What is being asked
Render each line of the records below as a JSON list of strings, with one string per line and blank lines omitted.

───── Data shown ─────

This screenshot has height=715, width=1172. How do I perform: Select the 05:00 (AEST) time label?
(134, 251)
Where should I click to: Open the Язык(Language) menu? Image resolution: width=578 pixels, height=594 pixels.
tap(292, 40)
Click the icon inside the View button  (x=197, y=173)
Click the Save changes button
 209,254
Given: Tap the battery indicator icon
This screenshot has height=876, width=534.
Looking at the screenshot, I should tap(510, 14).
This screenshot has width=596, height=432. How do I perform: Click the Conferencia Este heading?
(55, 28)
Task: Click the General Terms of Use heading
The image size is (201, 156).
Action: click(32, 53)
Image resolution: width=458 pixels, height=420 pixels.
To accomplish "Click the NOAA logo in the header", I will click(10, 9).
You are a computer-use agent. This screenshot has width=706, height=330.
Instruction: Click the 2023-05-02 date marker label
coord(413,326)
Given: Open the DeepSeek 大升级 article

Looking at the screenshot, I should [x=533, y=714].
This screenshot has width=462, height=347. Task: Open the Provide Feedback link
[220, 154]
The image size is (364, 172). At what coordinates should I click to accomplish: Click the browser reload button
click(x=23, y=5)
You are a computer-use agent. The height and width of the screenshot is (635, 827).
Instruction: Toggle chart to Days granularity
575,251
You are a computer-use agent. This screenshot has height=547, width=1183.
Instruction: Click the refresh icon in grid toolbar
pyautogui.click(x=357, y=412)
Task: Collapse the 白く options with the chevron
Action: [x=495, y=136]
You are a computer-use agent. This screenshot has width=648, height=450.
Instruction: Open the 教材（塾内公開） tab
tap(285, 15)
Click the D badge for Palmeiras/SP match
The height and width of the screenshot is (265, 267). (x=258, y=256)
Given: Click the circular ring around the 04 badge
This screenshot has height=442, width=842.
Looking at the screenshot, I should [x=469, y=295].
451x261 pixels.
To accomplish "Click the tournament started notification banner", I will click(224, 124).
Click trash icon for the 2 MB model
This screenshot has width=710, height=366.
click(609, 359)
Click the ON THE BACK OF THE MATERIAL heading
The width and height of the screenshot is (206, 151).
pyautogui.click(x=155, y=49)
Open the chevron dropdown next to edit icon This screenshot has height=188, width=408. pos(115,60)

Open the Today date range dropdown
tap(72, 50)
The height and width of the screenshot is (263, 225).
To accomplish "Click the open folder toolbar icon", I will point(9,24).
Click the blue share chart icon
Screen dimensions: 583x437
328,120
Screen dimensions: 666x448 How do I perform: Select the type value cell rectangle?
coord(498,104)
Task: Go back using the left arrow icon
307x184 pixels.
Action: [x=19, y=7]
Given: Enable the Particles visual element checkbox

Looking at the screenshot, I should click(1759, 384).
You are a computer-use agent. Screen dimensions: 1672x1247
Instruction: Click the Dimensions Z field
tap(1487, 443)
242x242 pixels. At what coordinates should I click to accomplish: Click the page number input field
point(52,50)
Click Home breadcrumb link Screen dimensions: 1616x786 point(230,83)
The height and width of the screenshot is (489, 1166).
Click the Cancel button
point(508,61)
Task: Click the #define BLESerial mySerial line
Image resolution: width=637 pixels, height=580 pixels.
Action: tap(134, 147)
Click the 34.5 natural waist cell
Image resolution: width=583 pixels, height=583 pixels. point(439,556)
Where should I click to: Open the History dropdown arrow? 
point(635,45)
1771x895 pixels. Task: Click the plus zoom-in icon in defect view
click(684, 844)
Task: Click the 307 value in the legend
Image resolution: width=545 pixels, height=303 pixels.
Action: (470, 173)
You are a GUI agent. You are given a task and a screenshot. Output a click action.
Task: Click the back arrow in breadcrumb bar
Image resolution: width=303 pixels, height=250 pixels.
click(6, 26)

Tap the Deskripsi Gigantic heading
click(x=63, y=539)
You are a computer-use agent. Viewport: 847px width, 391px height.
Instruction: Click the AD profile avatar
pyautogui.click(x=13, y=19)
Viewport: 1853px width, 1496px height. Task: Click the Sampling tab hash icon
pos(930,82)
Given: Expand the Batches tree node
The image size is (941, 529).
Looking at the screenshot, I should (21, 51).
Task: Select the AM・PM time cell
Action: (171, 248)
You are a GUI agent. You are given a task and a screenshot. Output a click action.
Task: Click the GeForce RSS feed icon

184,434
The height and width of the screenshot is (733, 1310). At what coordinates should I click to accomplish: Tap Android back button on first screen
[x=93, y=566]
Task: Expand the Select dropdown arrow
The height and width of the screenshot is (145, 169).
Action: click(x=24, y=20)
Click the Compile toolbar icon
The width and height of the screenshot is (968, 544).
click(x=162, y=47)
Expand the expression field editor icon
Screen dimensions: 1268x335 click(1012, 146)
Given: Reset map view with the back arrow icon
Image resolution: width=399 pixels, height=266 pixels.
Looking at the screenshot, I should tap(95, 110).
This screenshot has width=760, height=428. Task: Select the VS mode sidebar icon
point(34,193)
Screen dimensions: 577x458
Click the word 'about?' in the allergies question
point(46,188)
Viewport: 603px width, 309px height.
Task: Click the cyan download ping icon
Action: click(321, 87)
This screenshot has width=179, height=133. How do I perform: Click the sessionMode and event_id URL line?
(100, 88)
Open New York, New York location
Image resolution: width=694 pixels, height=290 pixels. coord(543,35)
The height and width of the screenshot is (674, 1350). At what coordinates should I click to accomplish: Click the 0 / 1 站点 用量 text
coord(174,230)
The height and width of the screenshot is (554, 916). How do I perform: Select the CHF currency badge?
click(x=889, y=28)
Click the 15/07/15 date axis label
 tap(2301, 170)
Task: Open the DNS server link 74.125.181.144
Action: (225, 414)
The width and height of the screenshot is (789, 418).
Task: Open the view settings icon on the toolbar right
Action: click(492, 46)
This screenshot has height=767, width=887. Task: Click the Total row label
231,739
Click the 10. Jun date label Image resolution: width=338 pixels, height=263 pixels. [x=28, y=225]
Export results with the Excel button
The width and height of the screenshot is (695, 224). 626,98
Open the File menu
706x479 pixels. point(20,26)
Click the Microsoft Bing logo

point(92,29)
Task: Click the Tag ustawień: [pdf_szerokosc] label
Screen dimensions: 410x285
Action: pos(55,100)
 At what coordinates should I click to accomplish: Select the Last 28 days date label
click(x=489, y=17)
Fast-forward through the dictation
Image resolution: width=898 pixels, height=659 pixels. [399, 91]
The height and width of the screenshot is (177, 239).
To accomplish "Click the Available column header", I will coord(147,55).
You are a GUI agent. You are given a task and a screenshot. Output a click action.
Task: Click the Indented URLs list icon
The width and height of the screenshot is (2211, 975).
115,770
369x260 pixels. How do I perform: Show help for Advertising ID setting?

─────

Result
[
  "This screenshot has height=715, width=1172. How do I perform: Select the 05:00 (AEST) time label?",
  "(134, 251)",
  "Where should I click to: Open the Язык(Language) menu? Image resolution: width=578 pixels, height=594 pixels.",
  "tap(292, 40)",
  "Click the icon inside the View button  (x=197, y=173)",
  "Click the Save changes button",
  " 209,254",
  "Given: Tap the battery indicator icon",
  "This screenshot has height=876, width=534.",
  "Looking at the screenshot, I should tap(510, 14).",
  "This screenshot has width=596, height=432. How do I perform: Click the Conferencia Este heading?",
  "(55, 28)",
  "Task: Click the General Terms of Use heading",
  "The image size is (201, 156).",
  "Action: click(32, 53)",
  "Image resolution: width=458 pixels, height=420 pixels.",
  "To accomplish \"Click the NOAA logo in the header\", I will click(10, 9).",
  "You are a computer-use agent. This screenshot has width=706, height=330.",
  "Instruction: Click the 2023-05-02 date marker label",
  "coord(413,326)",
  "Given: Open the DeepSeek 大升级 article",
  "Looking at the screenshot, I should [x=533, y=714].",
  "This screenshot has width=462, height=347. Task: Open the Provide Feedback link",
  "[220, 154]",
  "The image size is (364, 172). At what coordinates should I click to accomplish: Click the browser reload button",
  "click(x=23, y=5)",
  "You are a computer-use agent. The height and width of the screenshot is (635, 827).",
  "Instruction: Toggle chart to Days granularity",
  "575,251",
  "You are a computer-use agent. This screenshot has height=547, width=1183.",
  "Instruction: Click the refresh icon in grid toolbar",
  "pyautogui.click(x=357, y=412)",
  "Task: Collapse the 白く options with the chevron",
  "Action: [x=495, y=136]",
  "You are a computer-use agent. This screenshot has width=648, height=450.",
  "Instruction: Open the 教材（塾内公開） tab",
  "tap(285, 15)",
  "Click the D badge for Palmeiras/SP match",
  "The height and width of the screenshot is (265, 267). (x=258, y=256)",
  "Given: Click the circular ring around the 04 badge",
  "This screenshot has height=442, width=842.",
  "Looking at the screenshot, I should [x=469, y=295].",
  "451x261 pixels.",
  "To accomplish \"Click the tournament started notification banner\", I will click(224, 124).",
  "Click trash icon for the 2 MB model",
  "This screenshot has width=710, height=366.",
  "click(609, 359)",
  "Click the ON THE BACK OF THE MATERIAL heading",
  "The width and height of the screenshot is (206, 151).",
  "pyautogui.click(x=155, y=49)",
  "Open the chevron dropdown next to edit icon This screenshot has height=188, width=408. pos(115,60)",
  "Open the Today date range dropdown",
  "tap(72, 50)",
  "The height and width of the screenshot is (263, 225).",
  "To accomplish \"Click the open folder toolbar icon\", I will point(9,24).",
  "Click the blue share chart icon",
  "Screen dimensions: 583x437",
  "328,120",
  "Screen dimensions: 666x448 How do I perform: Select the type value cell rectangle?",
  "coord(498,104)",
  "Task: Go back using the left arrow icon",
  "307x184 pixels.",
  "Action: [x=19, y=7]",
  "Given: Enable the Particles visual element checkbox",
  "Looking at the screenshot, I should click(1759, 384).",
  "You are a computer-use agent. Screen dimensions: 1672x1247",
  "Instruction: Click the Dimensions Z field",
  "tap(1487, 443)",
  "242x242 pixels. At what coordinates should I click to accomplish: Click the page number input field",
  "point(52,50)",
  "Click Home breadcrumb link Screen dimensions: 1616x786 point(230,83)",
  "The height and width of the screenshot is (489, 1166).",
  "Click the Cancel button",
  "point(508,61)",
  "Task: Click the #define BLESerial mySerial line",
  "Image resolution: width=637 pixels, height=580 pixels.",
  "Action: tap(134, 147)",
  "Click the 34.5 natural waist cell",
  "Image resolution: width=583 pixels, height=583 pixels. point(439,556)",
  "Where should I click to: Open the History dropdown arrow? ",
  "point(635,45)",
  "1771x895 pixels. Task: Click the plus zoom-in icon in defect view",
  "click(684, 844)",
  "Task: Click the 307 value in the legend",
  "Image resolution: width=545 pixels, height=303 pixels.",
  "Action: (470, 173)",
  "You are a GUI agent. You are given a task and a screenshot. Output a click action.",
  "Task: Click the back arrow in breadcrumb bar",
  "Image resolution: width=303 pixels, height=250 pixels.",
  "click(6, 26)",
  "Tap the Deskripsi Gigantic heading",
  "click(x=63, y=539)",
  "You are a computer-use agent. Viewport: 847px width, 391px height.",
  "Instruction: Click the AD profile avatar",
  "pyautogui.click(x=13, y=19)",
  "Viewport: 1853px width, 1496px height. Task: Click the Sampling tab hash icon",
  "pos(930,82)",
  "Given: Expand the Batches tree node",
  "The image size is (941, 529).",
  "Looking at the screenshot, I should (21, 51).",
  "Task: Select the AM・PM time cell",
  "Action: (171, 248)",
  "You are a GUI agent. You are given a task and a screenshot. Output a click action.",
  "Task: Click the GeForce RSS feed icon",
  "184,434",
  "The height and width of the screenshot is (733, 1310). At what coordinates should I click to accomplish: Tap Android back button on first screen",
  "[x=93, y=566]",
  "Task: Expand the Select dropdown arrow",
  "The height and width of the screenshot is (145, 169).",
  "Action: click(x=24, y=20)",
  "Click the Compile toolbar icon",
  "The width and height of the screenshot is (968, 544).",
  "click(x=162, y=47)",
  "Expand the expression field editor icon",
  "Screen dimensions: 1268x335 click(1012, 146)",
  "Given: Reset map view with the back arrow icon",
  "Image resolution: width=399 pixels, height=266 pixels.",
  "Looking at the screenshot, I should tap(95, 110).",
  "This screenshot has width=760, height=428. Task: Select the VS mode sidebar icon",
  "point(34,193)",
  "Screen dimensions: 577x458",
  "Click the word 'about?' in the allergies question",
  "point(46,188)",
  "Viewport: 603px width, 309px height.",
  "Task: Click the cyan download ping icon",
  "Action: click(321, 87)",
  "This screenshot has width=179, height=133. How do I perform: Click the sessionMode and event_id URL line?",
  "(100, 88)",
  "Open New York, New York location",
  "Image resolution: width=694 pixels, height=290 pixels. coord(543,35)",
  "The height and width of the screenshot is (674, 1350). At what coordinates should I click to accomplish: Click the 0 / 1 站点 用量 text",
  "coord(174,230)",
  "The height and width of the screenshot is (554, 916). How do I perform: Select the CHF currency badge?",
  "click(x=889, y=28)",
  "Click the 15/07/15 date axis label",
  " tap(2301, 170)",
  "Task: Open the DNS server link 74.125.181.144",
  "Action: (225, 414)",
  "The width and height of the screenshot is (789, 418).",
  "Task: Open the view settings icon on the toolbar right",
  "Action: click(492, 46)",
  "This screenshot has height=767, width=887. Task: Click the Total row label",
  "231,739",
  "Click the 10. Jun date label Image resolution: width=338 pixels, height=263 pixels. [x=28, y=225]",
  "Export results with the Excel button",
  "The width and height of the screenshot is (695, 224). 626,98",
  "Open the File menu",
  "706x479 pixels. point(20,26)",
  "Click the Microsoft Bing logo",
  "point(92,29)",
  "Task: Click the Tag ustawień: [pdf_szerokosc] label",
  "Screen dimensions: 410x285",
  "Action: pos(55,100)",
  " At what coordinates should I click to accomplish: Select the Last 28 days date label",
  "click(x=489, y=17)",
  "Fast-forward through the dictation",
  "Image resolution: width=898 pixels, height=659 pixels. [399, 91]",
  "The height and width of the screenshot is (177, 239).",
  "To accomplish \"Click the Available column header\", I will coord(147,55).",
  "You are a GUI agent. You are given a task and a screenshot. Output a click action.",
  "Task: Click the Indented URLs list icon",
  "The width and height of the screenshot is (2211, 975).",
  "115,770",
  "369x260 pixels. How do I perform: Show help for Advertising ID setting?"
]